Australia’s renewable energy and carbon markets reached new heights in 2021, with almost one-third of energy generated coming from renewables. The Federal Government’s Clean Energy Regulator has released its December 2021 Quarterly Carbon Market Report (QCMR) which shows the record-breaking gains, writes Gavin Dennett.

The report includes data for all of 2021, and it highlights Australia’s growing investment in renewable energy, and increasing demand for high-integrity Australian Carbon Credit Units (ACCU).

Combined, the Renewable Energy Target and Emissions Reduction Fund schemes cut national emissions by the equivalent of 58 million tonnes in 2021, a 9.1 per cent gain from 2020.

This figure is expected to grow to 62.8 million tonnes of emissions reduction in 2022.

The Clean Energy Regulator report also shows that renewable energy is on the rise, with a record 36 per cent of all electricity fed into the National Electricity Market (NEM) in the fourth quarter of 2021 coming from renewable energy sources.

It was also the fifth consecutive year of record-breaking rooftop solar PV installations in Australia, with 3.2 GW of capacity installed.

“Across the year, our large-scale and small-scale renewable energy schemes delivered an average of nearly one-third of all electricity in the NEM,” said Clean Energy Regulator chair David Parker.

“Rooftop solar PV led the way for renewable energy with a record 3.2GW installed in 2021, despite extensive lockdowns [due to COVID-19] and reduced installations in two of Australia’s biggest markets of NSW and Victoria.

“Australia’s uptake of rooftop solar PV at more than three million systems – and more than 16GW of capacity – is world leading, with one-in-three suitable homes now having rooftop solar.”

Minister for Industry, Energy and Emissions Reduction Angus Taylor said Australia sets the global benchmark when it comes to rooftop solar uptake.

“Australia now has more solar generation capacity per person than any country in the world, and more wind and solar than any country outside of Europe,” he said.

Australia’s investment in renewables is also making big strides.

“We saw almost 3GW of new large-scale renewable energy projects receive the investment green light this year, including Australia’s largest wind farm, MacIntyre Wind Farm in Queensland,” said Parker.
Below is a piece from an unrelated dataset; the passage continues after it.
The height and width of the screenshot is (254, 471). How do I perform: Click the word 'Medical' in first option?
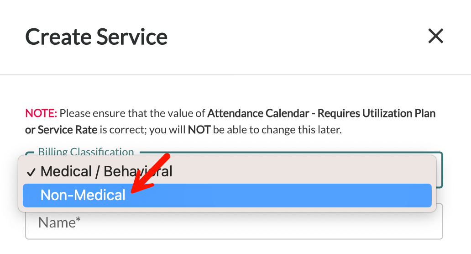coord(66,171)
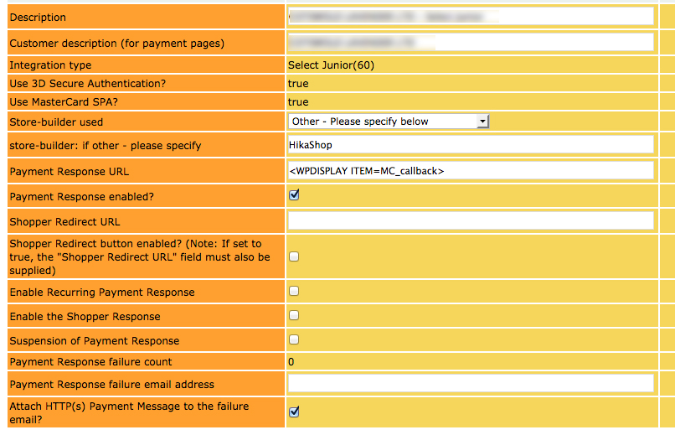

“This continues an upward trend that started in 2019 and promises strong growth in the renewable energy industry in coming years.”

It was also a significant year for the ACCU market. There was strong growth in new ACCU issuances under the Emissions Reduction Fund (ERF) in 2021, up one million units from 2020, and there were record voluntary cancellations of nearly one million units.

“Last year saw another record for the Emissions Reduction Fund, with 17 million Australian Carbon Credit Units issued, representing 17 million tonnes of carbon emissions stored or avoided,” said Minister Taylor.

A record 198 new ERF projects were registered and an additional seven new or updated ERF methods offered in 2021, which will help bolster future supply of ACCU to the market and meet increasing demand for voluntary offsets.

Parker said the evolution of ERF fixed delivery contracts to allow holders to exit in six-month windows upon the payment of a fee will also assist with ACCU supply in coming years to better meet substantial growth in private demand.

“I am pleased that 25 major Australian companies have volunteered to participate in a pilot of the new Corporate Emissions Reduction Transparency report where their net emissions and cancellation of ACCU and certificates will be presented,” he said.

“The companies represent almost 26 per cent of scope 1 emissions reported to the Clean Energy Regulator.”